> Task details: Write out again only the lines between the one with "Where should I" and the end of the records below, both ends counted, and don't include the pictures.

[Pixel coordinate grounding data]
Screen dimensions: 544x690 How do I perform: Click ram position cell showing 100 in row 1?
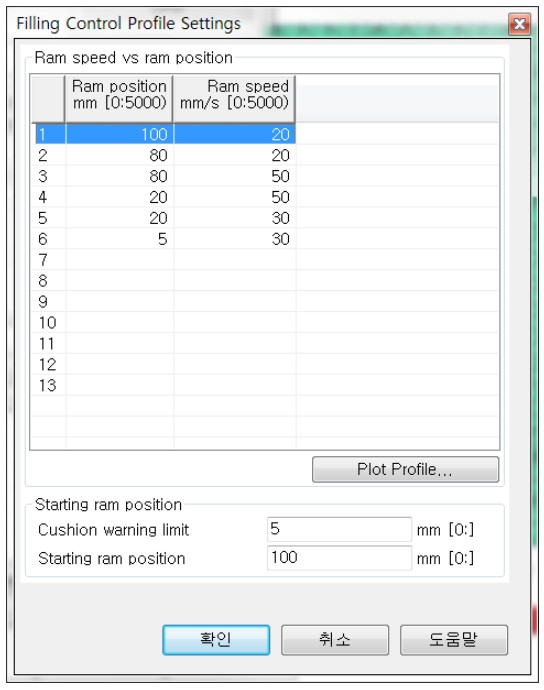pyautogui.click(x=119, y=134)
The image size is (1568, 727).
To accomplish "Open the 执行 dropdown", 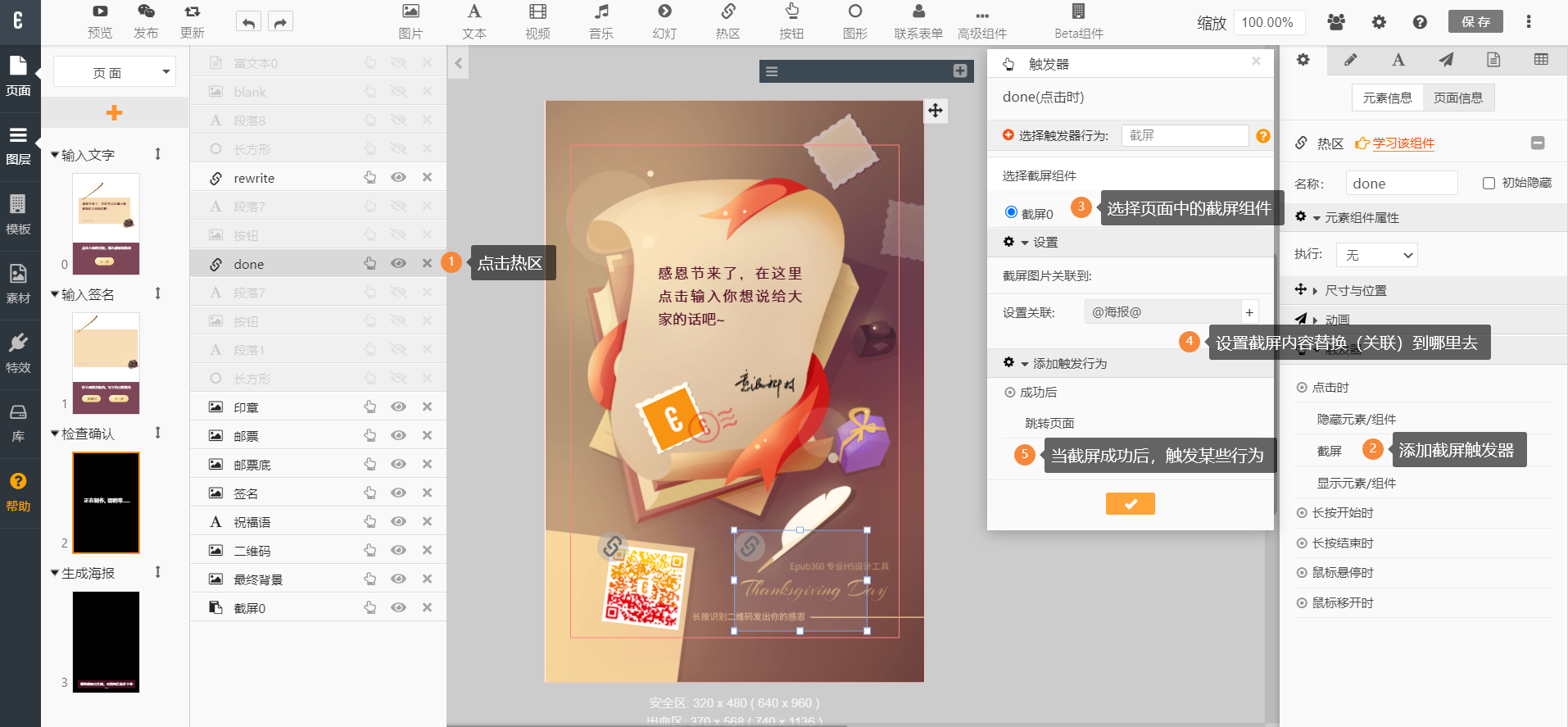I will [1376, 255].
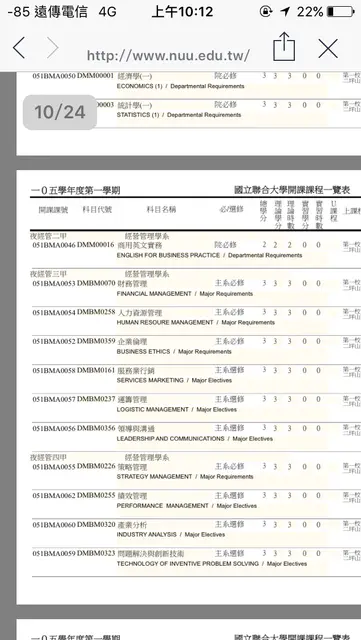361x640 pixels.
Task: Tap the 10/24 page indicator badge
Action: point(60,112)
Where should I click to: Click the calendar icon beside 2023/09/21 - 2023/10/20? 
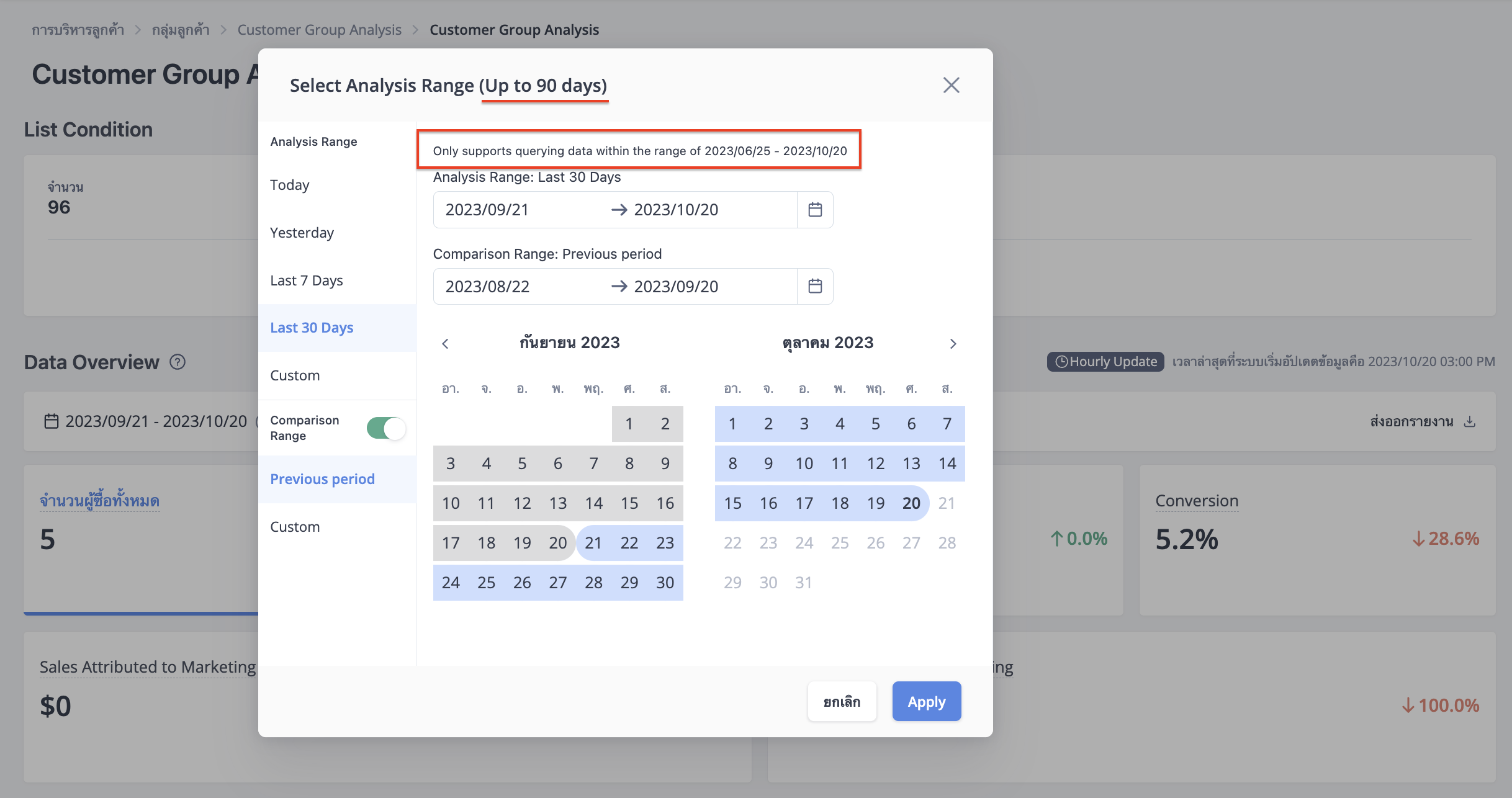pos(52,421)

> Task solution:
Where should I click to: Click the calendar icon beside 2023/09/21 - 2023/10/20? 
pos(52,421)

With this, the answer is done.